Rut Blees Luxemburg, artist


Is an artist whose work deals with the representation of the city and the phenomenon of luminosity.

Her photographs are held in many public and private collections including Tate, the Victoria & Albert Museum, London, and the Pompidou, Paris.

She is Reader in Urban Aesthetics at the Royal College of Art.





Felicity Hammond, artist


Is an artist and educator based in London.

She completed her MA in Photography at the Royal College of Art in 2014 and is currently completing TECHNE funded research in the Contemporary Art Research Centre at Kingston University on digital representations of the built environment and their relationship with site.





Casper Laing Ebbensgaard, urban geographer


Is Lecturer in Human Geography at University

of East Anglia. His research explores the affective and aesthetic politics of the urban night, particularly in relation to high-rise architecture and how people come to inhabit the vertical city.





Alexander Hill, architect


Is a London-based architect. He is an Associate at David Chipperfield Architects and has been involved in a diverse range of projects over the last decade from public buildings to housing. He has an interest in engaging with the subject of architecture across multiple disciplines, including visual art and writing.

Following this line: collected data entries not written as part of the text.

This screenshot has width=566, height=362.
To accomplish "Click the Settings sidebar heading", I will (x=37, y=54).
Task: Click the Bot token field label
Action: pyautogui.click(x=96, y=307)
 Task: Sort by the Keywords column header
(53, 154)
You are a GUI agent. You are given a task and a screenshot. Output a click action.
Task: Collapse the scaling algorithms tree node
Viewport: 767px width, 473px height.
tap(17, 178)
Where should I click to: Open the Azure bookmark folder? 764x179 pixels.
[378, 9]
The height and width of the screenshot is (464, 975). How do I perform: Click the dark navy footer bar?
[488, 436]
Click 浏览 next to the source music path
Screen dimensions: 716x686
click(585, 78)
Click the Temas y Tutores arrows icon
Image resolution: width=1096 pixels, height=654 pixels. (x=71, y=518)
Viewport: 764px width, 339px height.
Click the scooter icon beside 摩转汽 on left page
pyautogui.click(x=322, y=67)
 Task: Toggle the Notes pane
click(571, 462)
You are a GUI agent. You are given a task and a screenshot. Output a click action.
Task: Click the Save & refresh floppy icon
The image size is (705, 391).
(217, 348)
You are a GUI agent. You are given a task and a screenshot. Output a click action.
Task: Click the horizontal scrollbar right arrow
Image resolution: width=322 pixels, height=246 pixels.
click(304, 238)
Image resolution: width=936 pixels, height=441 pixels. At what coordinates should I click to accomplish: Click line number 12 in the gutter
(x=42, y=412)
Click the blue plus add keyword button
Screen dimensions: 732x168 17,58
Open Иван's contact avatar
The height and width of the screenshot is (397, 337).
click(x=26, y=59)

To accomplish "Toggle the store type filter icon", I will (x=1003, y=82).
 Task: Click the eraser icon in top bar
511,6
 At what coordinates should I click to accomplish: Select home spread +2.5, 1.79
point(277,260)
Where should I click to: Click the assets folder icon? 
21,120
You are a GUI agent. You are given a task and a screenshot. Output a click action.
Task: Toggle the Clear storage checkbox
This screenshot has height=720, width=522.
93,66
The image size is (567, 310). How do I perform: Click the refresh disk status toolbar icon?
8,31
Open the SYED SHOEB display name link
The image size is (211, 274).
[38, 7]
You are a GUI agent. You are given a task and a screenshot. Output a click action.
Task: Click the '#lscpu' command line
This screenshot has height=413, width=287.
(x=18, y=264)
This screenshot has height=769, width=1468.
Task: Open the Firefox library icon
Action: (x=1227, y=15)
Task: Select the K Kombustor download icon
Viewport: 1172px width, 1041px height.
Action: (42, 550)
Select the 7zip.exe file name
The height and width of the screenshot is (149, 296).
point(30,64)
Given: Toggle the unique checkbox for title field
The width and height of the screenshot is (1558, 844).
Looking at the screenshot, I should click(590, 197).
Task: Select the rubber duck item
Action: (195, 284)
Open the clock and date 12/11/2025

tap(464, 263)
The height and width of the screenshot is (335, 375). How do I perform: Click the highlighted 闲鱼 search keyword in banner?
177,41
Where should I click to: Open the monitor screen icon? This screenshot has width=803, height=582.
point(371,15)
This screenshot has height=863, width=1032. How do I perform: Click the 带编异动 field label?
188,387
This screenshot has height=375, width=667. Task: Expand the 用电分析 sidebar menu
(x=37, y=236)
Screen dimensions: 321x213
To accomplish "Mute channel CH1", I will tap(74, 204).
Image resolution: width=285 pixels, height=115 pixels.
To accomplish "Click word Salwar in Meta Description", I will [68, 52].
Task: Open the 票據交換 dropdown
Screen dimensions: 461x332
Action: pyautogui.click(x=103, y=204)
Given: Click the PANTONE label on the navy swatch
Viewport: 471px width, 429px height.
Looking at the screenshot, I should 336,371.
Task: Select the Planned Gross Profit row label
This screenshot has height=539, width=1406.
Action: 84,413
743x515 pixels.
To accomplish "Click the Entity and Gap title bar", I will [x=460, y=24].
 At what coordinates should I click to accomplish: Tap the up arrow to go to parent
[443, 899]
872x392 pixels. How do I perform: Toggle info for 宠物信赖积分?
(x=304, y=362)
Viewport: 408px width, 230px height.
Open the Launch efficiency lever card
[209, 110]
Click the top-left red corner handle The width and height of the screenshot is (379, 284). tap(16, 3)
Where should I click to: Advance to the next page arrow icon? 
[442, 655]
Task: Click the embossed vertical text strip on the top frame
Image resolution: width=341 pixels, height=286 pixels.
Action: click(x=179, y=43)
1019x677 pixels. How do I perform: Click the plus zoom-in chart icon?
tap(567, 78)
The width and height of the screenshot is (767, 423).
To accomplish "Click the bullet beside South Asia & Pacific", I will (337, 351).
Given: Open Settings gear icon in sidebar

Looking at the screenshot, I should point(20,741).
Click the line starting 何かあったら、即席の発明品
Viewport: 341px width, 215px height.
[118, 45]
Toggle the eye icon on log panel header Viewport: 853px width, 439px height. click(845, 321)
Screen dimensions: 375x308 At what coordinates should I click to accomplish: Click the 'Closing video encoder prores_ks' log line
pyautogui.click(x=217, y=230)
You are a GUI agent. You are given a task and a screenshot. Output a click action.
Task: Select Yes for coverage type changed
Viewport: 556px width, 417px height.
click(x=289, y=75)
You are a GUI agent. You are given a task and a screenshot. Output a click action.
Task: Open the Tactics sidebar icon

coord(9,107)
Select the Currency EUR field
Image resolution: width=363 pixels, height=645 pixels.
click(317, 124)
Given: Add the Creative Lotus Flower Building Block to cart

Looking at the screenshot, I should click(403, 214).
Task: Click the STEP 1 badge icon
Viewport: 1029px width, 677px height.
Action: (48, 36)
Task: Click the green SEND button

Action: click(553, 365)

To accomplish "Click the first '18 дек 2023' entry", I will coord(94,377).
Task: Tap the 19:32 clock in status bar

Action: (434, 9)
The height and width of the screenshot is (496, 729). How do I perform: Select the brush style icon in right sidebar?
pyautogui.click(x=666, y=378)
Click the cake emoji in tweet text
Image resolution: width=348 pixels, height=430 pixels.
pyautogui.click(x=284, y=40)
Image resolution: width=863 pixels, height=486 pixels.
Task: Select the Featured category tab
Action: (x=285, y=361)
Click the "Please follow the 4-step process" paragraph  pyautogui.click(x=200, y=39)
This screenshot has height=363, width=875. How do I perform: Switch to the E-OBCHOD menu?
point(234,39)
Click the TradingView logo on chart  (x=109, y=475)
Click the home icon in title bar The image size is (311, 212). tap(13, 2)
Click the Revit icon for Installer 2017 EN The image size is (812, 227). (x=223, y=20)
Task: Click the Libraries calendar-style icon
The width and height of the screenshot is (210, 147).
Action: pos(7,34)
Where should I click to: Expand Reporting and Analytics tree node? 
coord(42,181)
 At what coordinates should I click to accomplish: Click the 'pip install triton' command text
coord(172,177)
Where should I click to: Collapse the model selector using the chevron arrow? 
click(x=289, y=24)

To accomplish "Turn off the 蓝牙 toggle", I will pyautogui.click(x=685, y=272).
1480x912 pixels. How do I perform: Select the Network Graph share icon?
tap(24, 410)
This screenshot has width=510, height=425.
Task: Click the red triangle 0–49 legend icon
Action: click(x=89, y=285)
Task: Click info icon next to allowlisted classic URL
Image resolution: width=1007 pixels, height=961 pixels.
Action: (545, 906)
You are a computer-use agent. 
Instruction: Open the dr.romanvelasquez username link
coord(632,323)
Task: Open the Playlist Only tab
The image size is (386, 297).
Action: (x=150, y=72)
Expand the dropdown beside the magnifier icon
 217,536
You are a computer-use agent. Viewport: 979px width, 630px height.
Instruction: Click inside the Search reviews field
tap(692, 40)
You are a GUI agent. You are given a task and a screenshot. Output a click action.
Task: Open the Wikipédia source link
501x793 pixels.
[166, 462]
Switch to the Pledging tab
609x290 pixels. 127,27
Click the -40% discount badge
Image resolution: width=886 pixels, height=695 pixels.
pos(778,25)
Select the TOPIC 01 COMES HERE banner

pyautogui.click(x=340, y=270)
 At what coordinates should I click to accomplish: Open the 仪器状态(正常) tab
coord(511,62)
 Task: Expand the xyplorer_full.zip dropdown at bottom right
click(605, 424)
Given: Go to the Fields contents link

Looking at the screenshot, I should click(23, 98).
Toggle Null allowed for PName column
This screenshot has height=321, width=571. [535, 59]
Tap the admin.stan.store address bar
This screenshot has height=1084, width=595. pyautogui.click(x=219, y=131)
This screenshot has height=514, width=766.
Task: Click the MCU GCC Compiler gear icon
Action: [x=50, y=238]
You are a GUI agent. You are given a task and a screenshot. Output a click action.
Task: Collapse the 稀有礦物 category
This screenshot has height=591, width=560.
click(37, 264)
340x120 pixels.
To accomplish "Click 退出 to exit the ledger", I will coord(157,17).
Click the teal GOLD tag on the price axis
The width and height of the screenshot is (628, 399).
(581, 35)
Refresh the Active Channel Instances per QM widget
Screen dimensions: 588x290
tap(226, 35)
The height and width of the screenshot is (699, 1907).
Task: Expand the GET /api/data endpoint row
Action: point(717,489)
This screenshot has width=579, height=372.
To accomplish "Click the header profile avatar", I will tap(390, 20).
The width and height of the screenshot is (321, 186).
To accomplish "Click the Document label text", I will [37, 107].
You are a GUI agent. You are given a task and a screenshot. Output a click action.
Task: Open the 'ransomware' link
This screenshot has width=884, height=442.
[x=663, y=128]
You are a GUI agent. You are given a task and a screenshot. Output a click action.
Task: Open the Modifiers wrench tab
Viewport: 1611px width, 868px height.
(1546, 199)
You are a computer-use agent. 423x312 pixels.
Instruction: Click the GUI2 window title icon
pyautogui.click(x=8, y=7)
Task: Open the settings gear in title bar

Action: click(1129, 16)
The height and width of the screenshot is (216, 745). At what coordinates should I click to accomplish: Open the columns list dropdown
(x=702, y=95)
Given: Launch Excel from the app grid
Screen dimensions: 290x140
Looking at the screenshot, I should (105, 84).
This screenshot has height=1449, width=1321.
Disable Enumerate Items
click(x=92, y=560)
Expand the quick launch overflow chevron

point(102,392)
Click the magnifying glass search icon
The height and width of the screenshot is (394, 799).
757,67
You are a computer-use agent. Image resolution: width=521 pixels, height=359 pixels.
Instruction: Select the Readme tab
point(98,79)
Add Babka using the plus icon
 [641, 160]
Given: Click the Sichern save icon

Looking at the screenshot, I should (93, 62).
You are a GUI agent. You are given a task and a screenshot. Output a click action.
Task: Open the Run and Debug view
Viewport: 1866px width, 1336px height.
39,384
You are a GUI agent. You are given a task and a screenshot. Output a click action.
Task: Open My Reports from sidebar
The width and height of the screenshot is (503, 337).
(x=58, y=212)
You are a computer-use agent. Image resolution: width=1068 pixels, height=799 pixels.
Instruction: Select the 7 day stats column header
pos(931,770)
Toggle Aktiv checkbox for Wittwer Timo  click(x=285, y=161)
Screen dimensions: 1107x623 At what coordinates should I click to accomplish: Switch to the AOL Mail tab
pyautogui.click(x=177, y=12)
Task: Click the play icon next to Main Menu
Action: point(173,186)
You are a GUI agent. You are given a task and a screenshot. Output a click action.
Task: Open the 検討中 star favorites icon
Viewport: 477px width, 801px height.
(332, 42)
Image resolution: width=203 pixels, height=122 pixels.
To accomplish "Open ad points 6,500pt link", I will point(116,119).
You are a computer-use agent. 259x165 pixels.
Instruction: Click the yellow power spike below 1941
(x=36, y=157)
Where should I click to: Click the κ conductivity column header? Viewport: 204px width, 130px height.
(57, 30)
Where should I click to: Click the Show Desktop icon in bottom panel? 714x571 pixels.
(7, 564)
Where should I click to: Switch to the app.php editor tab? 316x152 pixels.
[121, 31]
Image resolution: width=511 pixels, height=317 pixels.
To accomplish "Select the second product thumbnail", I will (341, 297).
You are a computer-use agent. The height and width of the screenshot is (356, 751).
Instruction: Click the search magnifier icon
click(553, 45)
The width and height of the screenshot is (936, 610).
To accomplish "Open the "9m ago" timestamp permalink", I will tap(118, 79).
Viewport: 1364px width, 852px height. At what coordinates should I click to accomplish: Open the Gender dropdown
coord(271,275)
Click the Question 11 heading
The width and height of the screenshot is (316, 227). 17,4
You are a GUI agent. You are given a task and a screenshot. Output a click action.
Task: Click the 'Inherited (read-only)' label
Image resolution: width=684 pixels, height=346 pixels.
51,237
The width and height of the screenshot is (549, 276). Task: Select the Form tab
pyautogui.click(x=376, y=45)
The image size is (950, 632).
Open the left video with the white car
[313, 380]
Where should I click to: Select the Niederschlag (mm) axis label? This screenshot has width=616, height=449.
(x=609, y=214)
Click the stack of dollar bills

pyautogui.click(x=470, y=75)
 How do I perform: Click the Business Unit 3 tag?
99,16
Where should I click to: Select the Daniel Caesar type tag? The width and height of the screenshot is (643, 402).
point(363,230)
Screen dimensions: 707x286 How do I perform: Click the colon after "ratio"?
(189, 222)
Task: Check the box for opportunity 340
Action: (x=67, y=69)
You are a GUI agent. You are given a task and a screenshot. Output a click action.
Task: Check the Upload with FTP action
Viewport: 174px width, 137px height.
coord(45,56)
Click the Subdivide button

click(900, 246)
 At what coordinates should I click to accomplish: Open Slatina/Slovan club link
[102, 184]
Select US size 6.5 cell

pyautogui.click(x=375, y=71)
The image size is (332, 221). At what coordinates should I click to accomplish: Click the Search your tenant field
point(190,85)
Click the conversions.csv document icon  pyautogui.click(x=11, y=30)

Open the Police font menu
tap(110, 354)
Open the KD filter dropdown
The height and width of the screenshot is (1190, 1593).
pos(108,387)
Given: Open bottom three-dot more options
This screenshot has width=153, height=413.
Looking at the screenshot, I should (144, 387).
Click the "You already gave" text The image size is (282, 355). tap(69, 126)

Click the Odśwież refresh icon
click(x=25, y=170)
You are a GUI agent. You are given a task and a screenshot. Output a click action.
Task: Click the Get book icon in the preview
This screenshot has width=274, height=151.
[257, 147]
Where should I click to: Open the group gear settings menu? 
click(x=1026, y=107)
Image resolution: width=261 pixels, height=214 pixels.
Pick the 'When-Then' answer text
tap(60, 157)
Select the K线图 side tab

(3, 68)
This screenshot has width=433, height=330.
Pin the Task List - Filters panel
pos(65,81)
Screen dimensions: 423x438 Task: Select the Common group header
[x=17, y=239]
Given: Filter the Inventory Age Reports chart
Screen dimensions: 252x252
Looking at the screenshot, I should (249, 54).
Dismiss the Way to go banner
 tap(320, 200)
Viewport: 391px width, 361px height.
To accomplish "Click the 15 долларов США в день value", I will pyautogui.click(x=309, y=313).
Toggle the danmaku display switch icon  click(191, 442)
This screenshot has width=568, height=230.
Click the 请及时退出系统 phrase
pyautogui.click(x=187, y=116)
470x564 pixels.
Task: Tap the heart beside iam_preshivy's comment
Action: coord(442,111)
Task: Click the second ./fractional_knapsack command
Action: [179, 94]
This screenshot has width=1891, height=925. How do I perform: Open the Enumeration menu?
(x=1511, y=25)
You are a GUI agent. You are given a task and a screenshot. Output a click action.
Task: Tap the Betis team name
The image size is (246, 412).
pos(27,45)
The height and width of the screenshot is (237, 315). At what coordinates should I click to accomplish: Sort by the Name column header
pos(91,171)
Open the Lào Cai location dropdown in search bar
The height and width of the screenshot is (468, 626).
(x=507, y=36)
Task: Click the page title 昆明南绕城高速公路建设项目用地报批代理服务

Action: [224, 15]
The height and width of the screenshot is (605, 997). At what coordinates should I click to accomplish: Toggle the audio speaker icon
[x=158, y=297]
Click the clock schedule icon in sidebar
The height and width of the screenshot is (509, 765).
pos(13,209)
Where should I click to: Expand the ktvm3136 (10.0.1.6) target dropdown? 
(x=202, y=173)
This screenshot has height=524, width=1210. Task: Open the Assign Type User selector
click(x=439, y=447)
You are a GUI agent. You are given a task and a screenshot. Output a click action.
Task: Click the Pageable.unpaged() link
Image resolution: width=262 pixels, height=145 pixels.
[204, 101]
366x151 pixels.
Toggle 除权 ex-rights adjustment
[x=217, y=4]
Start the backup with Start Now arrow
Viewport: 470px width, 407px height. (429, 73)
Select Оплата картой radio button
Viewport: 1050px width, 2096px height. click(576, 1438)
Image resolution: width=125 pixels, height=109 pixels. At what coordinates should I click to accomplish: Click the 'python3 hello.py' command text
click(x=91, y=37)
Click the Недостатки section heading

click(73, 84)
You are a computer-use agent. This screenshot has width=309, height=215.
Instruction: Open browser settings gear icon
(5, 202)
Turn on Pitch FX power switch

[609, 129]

Regan Koch, urban geographer


Is Lecturer in Geography at Queen Mary University of London. His research interests include urban public culture, collective life and the representation and imagination of cities. He is currently working on a book called The Public Life of Cities and is coeditor of Key Thinkers on Cities (Sage 2017).





Michael Salu, writer


Is a writer and critic. His fiction and non-fiction have appeared in many literary journals, magazines and art publications. He is also an award-winning creative director and artist. He lives in Berlin.





Sam Creasey, painter


Is a painter who uses his employed life in delivery logistics as an influence bank and as a psychgeographical adventure into the lives and localities of various microcosms of city life. The resulting paintings often appear jaded, jagged and uncanny like the steel, concrete and glass that make up the metropolis. 





Nick Dunn, urban design


Is Executive Director of Imagination, the design and architecture research lab at Lancaster University where he is also Professor of Urban Design. He is the founding Director of the Dark Design Lab, author of Dark Matters (Zero, 2016) and co-editor of Rethinking Darkness (Routledge, 2020). 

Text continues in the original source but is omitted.